Seno is in the middle of its pivotal study whose purpose is to determine if this technology will provide new information to the physician to decide if a woman may avoid negative (unnecessary) biopsies.

Seno CEO Janet Campbell noted that experts recently presented data from the Imagio feasibility study at the European Congress of Radiology in Vienna, and it was enthusiastically received by European key opinion leaders.

"The CE Mark means we can now commercialize this important new breast imaging system in Europe and gives us the opportunity to continue developing our relationships with physicians and regulators in the EU," Campbell added.

Seno’s Imagio fuses opto-acoustics, a technology based on ‘light-in and sound-out’, with traditional ultrasound. The opto-acoustic images provide a unique blood map in and around suspicious breast masses.
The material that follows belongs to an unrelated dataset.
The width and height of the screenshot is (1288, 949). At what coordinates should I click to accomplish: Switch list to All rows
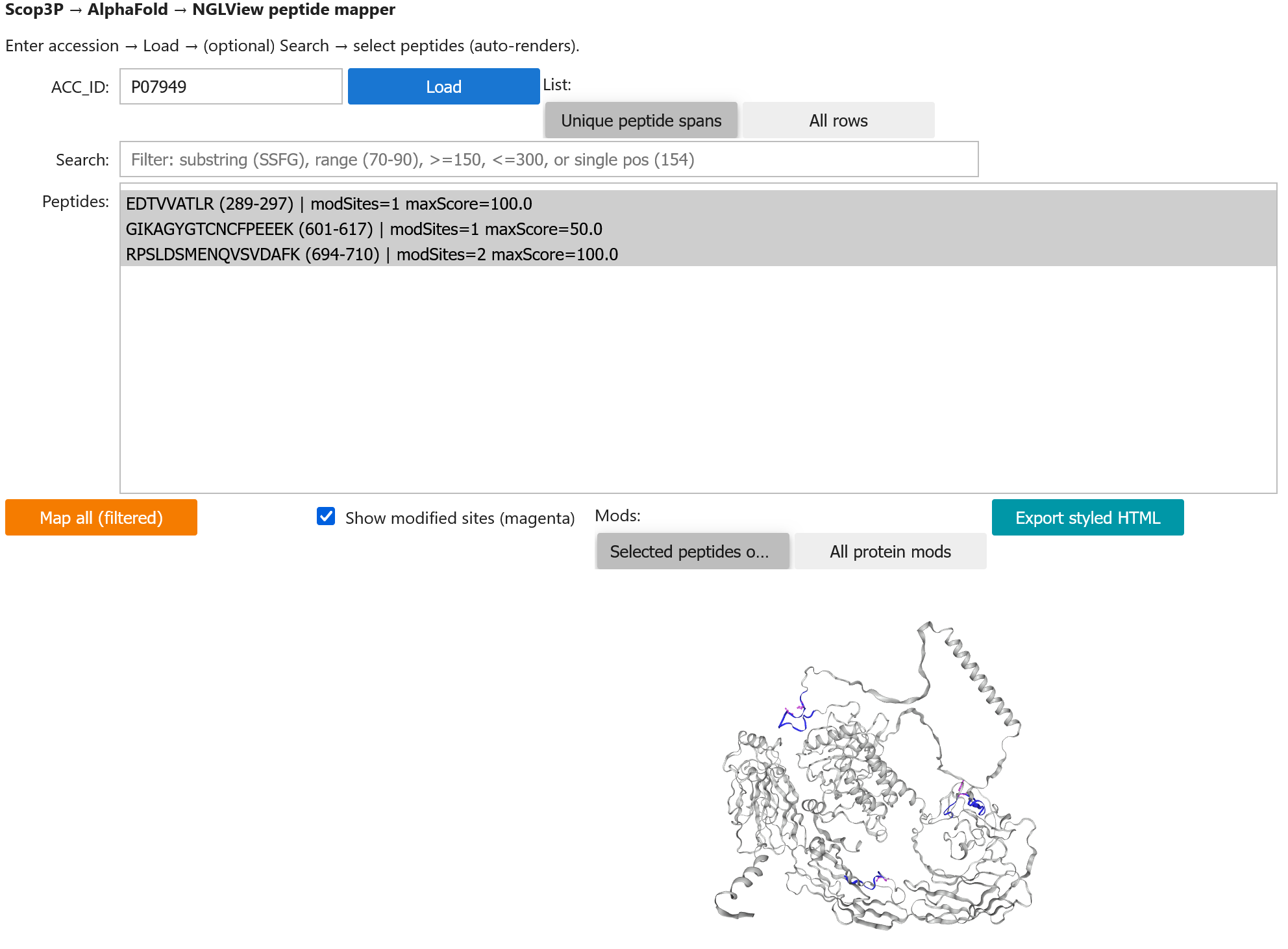[x=837, y=119]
Cancerous tumors grow relatively quickly and require significant amounts of blood and oxygen, so a network of blood vessels grows around cancerous masses.

Imagio provides images of these networks and a map of relative oxygen-rich or oxygen-deprived blood. Radiologists believe that Imagio images depicting significant vascular structures and low oxygen levels are likely to indicate cancers.

Unlike other functional fusion technologies, Imagio uses no x-rays (ionizing radiation) or injectable contrast agents to obtain its information, thereby reducing the patient’s exposure to any potentially harmful aspects of imaging.

The Imagio pivotal study is ongoing in the US and includes 16 leading hospitals and imaging centers throughout the country. The study will form the basis of the company’s pre-market approval application (PMA) to seek US approval from the US Food and Drug Administration.